The audience of Matthew’s gospel was a congregation that would most likely have been both Jewish and Gentile. These two groups were not acting as if they were on the same team since the Jewish portion believed that they were descendants of Abraham, and the Gentiles believed that they were freed from the laws that might inhibit their growth. Each wanted to know how to be the authentic part of the church. It is interesting that at one point Jesus said that one had to have righteousness that exceeded the scribes and the Pharisees. Since neither group could attain that standard, how could they tell who was wheat and who was a weed? There are times when life leaves us wondering and confused, and the vision of our garden does not add up. We are left perplexed. Do we try to pull out what we think might be weeds? But like the disciples, we may be unable to distinguish between the wheat and the weeds. We may be like the man who pulled into a full service gas station. As his windshield was being washed, he kept pointing to spots that the attendant missed. Finally he realized it was not his windshield that was smudged, it was his own glasses!

Jesus provides an answer when life seems blurred. It may seem simplistic but it is one that we need to hear. Jesus said that in times like that, turn it over to God. Let God separate the weeds and the wheat. Maybe the presence of this mysterious weed/wheat in the garden has marred our personal vision of what life looks like so much that we do not know what to do next. We need to remind ourselves that God has a vision of the garden. God’s vision of creation to separate the weeds and wheat in life is far beyond what we could ever comprehend. So we need to simply trust that God’s vision of the garden will clarify what needs to go and what needs to stay.

Kurt Vonnegut’s esoteric book Slaughterhouse Five describes a scene that might help us envision God’s insight. In the scene the character Patrick, who was a prisoner of war in Dresden, Germany, in the beginning of the novel, sees a war going in reverse. The smoke and fire return to the bombs and the bombs fly upward back into the planes. The bullets leaving the guns return. Soldiers who have been blown apart come back together again. They return home to their families. The reversal continues through all life until it ends in the garden of Eden with Adam and Eve.

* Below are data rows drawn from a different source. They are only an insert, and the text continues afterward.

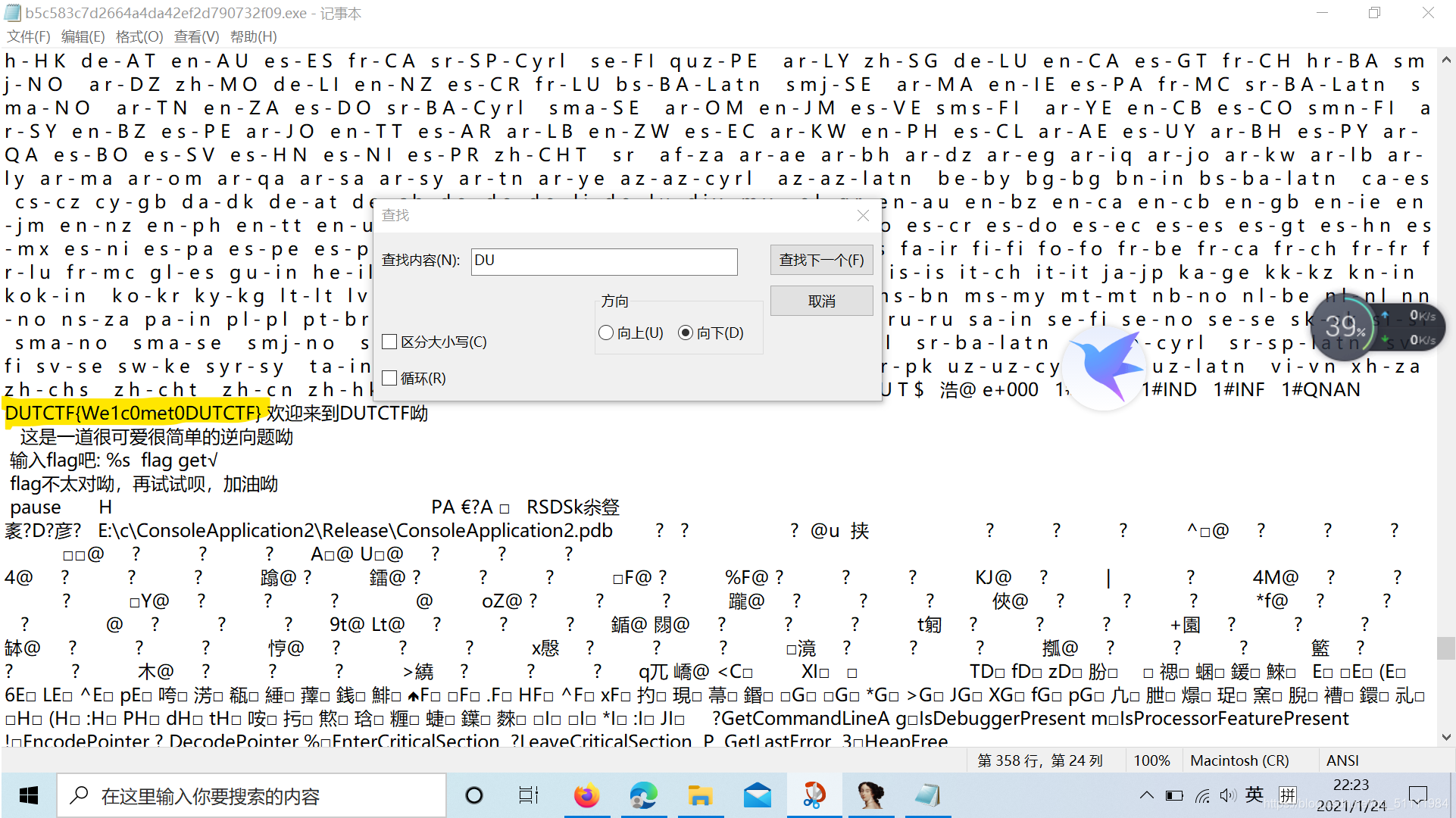Open Firefox from the taskbar
Screen dimensions: 1456x818
click(586, 795)
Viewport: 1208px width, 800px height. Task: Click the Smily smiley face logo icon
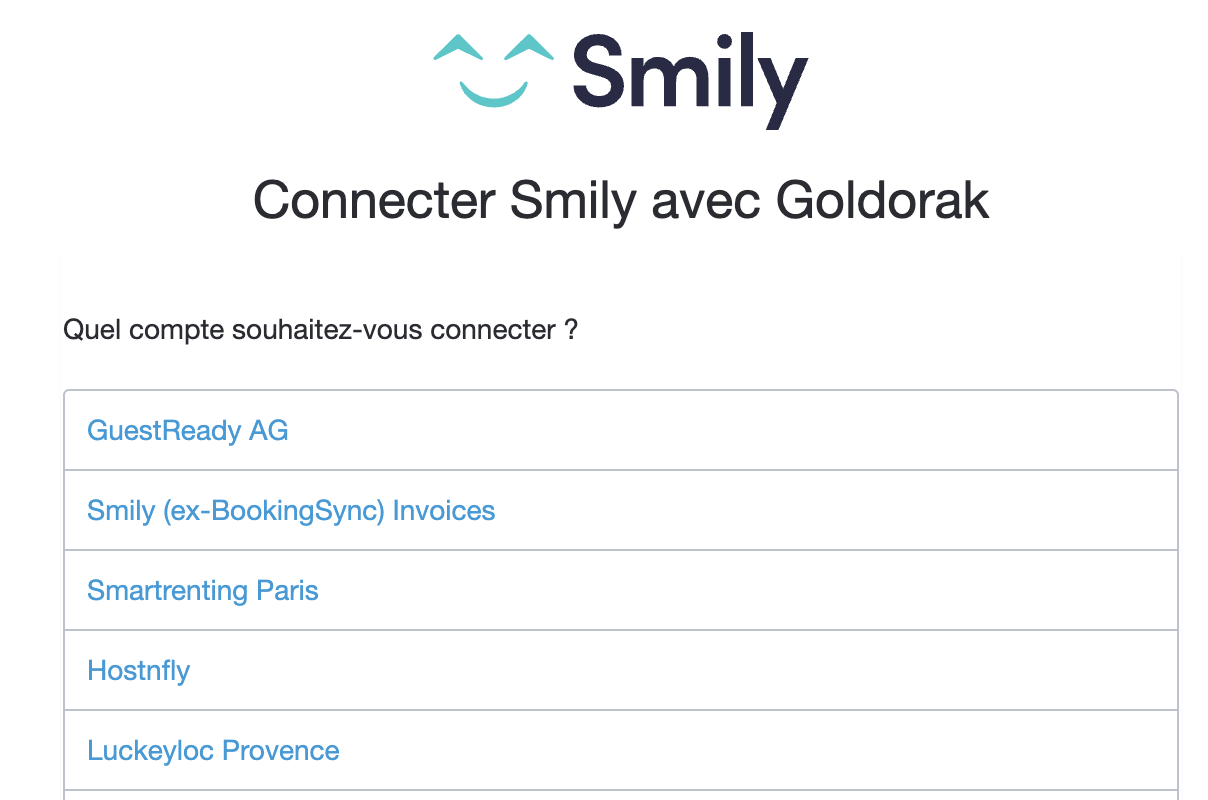493,69
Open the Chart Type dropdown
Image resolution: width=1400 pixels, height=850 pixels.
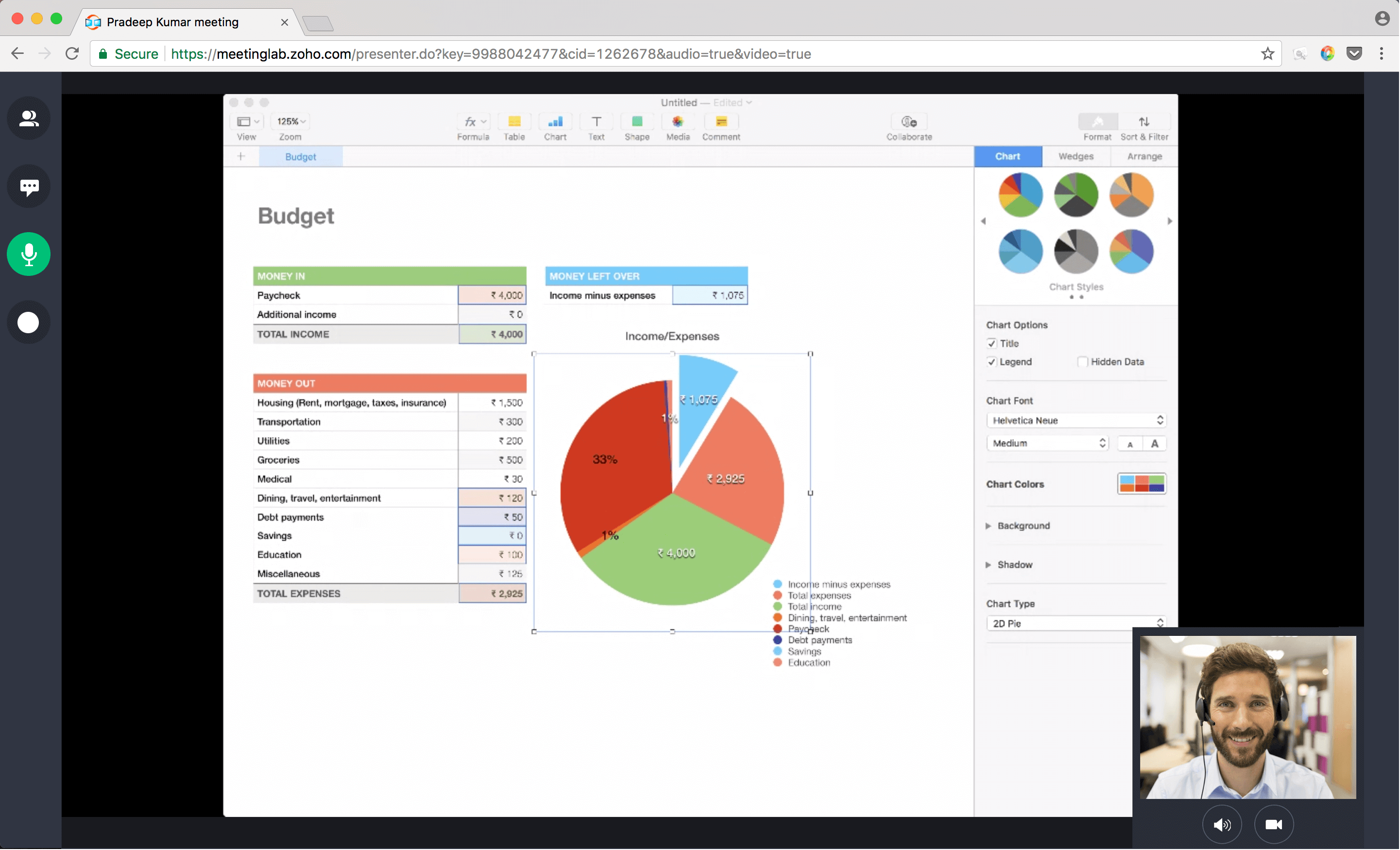[x=1075, y=623]
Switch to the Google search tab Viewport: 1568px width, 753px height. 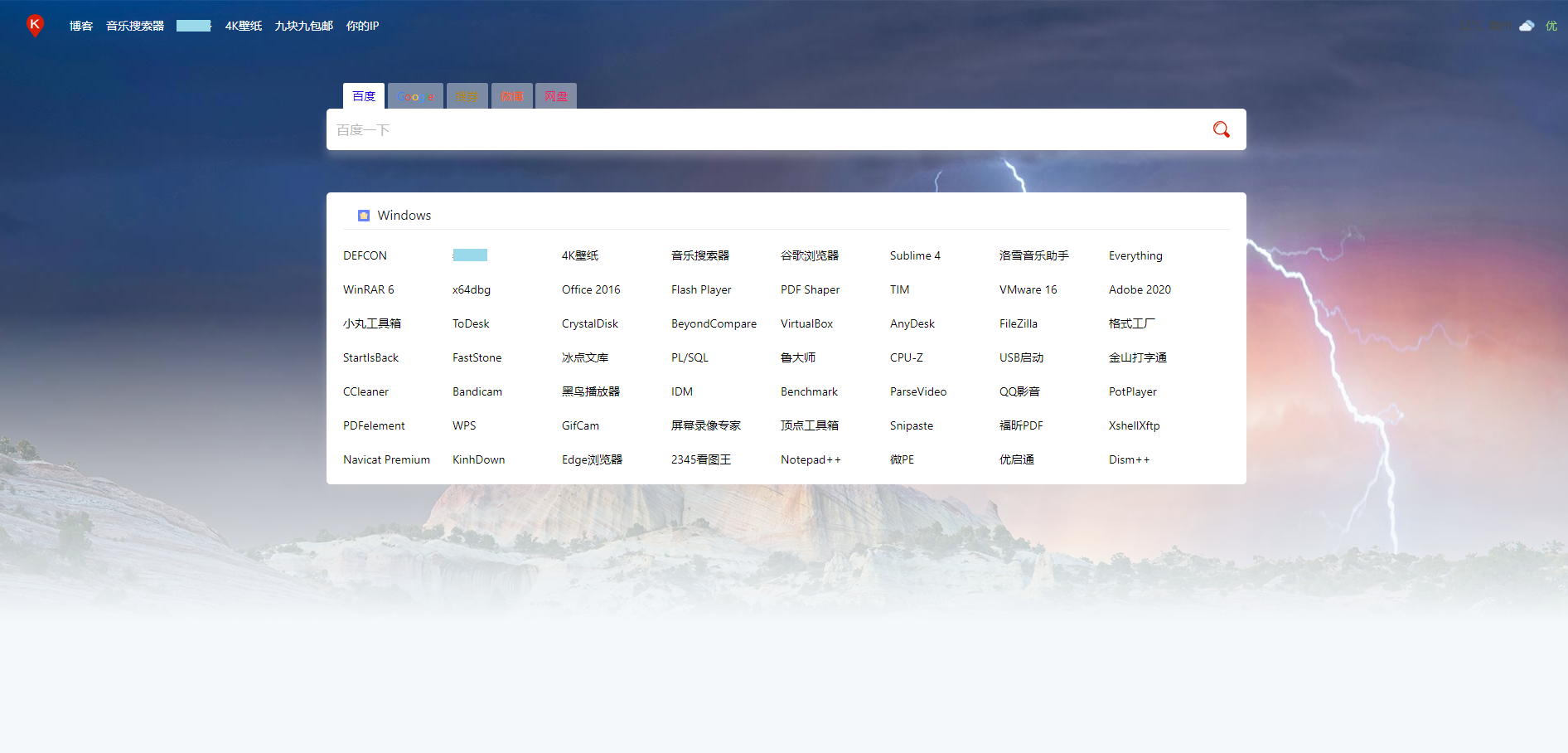pyautogui.click(x=415, y=95)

These two humans represent God’s unlimited potential for the world. It is a world without weeds. A garden that is perfect as God intended for it to be. The parable that Jesus told reminds us that God has not forgotten about the garden. God will remove war, destruction, evil, disease, hurt, heartbreak. God will remove the weeds that leave us perplexed. God will restore the garden again, and restore the garden of our lives. Remembering that fact comforts us in times of despair and hopelessness, for whatever vision we have, God’s is even more beautiful. Let us continue to work hard in our garden of life, removing the weeds and keeping an eye on anything that gets in the way of the life God intends. And when we cannot understand why wheat looks like weeds, or

weeds like wheat, let us trust that God can make sense of it, restoring life, and the world. Amen.